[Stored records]
· · · ·

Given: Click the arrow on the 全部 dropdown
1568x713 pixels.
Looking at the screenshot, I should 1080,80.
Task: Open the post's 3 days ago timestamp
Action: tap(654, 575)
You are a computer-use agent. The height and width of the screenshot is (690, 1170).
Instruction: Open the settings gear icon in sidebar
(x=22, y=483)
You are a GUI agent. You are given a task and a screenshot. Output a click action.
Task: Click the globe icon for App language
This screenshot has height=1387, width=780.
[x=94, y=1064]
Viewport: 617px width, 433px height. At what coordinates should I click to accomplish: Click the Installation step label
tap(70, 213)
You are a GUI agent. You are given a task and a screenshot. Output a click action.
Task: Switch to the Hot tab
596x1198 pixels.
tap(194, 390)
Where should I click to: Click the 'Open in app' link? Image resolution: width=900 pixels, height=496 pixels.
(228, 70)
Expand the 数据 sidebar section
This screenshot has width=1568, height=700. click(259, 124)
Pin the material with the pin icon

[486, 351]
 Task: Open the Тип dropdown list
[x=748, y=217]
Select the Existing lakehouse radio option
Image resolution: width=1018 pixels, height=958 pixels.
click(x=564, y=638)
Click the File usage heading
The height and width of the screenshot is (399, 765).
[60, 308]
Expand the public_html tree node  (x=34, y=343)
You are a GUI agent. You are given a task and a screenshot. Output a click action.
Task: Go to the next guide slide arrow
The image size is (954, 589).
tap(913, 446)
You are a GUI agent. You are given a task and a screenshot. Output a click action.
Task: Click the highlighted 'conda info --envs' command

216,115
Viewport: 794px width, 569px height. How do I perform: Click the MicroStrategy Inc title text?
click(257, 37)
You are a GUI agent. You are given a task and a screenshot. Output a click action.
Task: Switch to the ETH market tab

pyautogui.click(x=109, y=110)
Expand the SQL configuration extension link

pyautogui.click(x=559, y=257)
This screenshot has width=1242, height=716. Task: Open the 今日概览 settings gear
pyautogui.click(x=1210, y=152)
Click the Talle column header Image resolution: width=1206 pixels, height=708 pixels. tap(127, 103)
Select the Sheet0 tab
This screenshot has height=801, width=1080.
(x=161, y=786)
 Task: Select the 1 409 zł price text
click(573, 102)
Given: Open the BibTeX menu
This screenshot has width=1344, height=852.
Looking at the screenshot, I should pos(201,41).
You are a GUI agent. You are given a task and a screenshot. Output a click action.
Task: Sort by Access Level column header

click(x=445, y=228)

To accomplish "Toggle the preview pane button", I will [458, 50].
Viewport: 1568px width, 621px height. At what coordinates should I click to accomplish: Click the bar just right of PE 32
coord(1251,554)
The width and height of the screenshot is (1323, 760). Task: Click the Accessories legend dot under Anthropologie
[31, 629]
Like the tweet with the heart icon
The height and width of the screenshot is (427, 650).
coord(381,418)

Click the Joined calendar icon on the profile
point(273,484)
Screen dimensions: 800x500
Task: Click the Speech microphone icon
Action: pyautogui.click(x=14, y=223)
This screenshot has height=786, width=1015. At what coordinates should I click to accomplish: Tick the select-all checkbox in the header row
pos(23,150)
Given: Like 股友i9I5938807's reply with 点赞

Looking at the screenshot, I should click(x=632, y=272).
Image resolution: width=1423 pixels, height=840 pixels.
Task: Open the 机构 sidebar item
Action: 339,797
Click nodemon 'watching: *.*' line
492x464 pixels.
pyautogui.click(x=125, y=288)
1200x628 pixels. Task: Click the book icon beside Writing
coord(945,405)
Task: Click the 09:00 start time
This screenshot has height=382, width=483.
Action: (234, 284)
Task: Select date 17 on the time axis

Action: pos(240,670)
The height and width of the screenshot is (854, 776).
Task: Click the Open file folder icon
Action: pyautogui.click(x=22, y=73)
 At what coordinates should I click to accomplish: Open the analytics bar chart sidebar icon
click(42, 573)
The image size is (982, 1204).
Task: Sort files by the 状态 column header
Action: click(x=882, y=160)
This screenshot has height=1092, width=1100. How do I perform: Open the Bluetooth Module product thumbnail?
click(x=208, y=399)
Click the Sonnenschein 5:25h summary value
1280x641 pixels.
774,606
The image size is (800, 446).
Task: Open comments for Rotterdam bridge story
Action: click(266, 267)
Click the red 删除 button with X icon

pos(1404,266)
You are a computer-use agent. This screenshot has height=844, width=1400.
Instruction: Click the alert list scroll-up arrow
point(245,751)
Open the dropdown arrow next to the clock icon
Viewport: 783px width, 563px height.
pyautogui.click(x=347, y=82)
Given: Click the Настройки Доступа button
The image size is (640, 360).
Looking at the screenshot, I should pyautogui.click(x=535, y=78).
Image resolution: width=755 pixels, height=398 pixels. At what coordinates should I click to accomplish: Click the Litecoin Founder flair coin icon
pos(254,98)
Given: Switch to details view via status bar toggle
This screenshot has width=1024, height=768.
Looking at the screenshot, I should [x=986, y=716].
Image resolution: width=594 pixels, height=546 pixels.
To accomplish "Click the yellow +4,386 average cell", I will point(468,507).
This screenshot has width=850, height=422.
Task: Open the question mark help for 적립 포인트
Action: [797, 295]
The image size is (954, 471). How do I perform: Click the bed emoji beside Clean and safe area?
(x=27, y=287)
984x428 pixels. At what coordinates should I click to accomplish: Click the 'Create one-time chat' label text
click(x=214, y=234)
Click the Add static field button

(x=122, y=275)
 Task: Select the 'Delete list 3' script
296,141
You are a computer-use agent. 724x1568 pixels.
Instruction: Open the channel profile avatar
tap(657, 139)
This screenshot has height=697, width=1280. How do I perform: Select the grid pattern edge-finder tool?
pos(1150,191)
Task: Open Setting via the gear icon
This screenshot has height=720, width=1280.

· · · ·

| Try it |
Lines in the data that include the word "computer" should all be copied.

| Solution to the problem |
You are a computer-use agent. The height and width of the screenshot is (690, 1170).
You are a computer-use agent. This screenshot has height=844, width=1400.
You are a computer-use agent. 724x1568 pixels.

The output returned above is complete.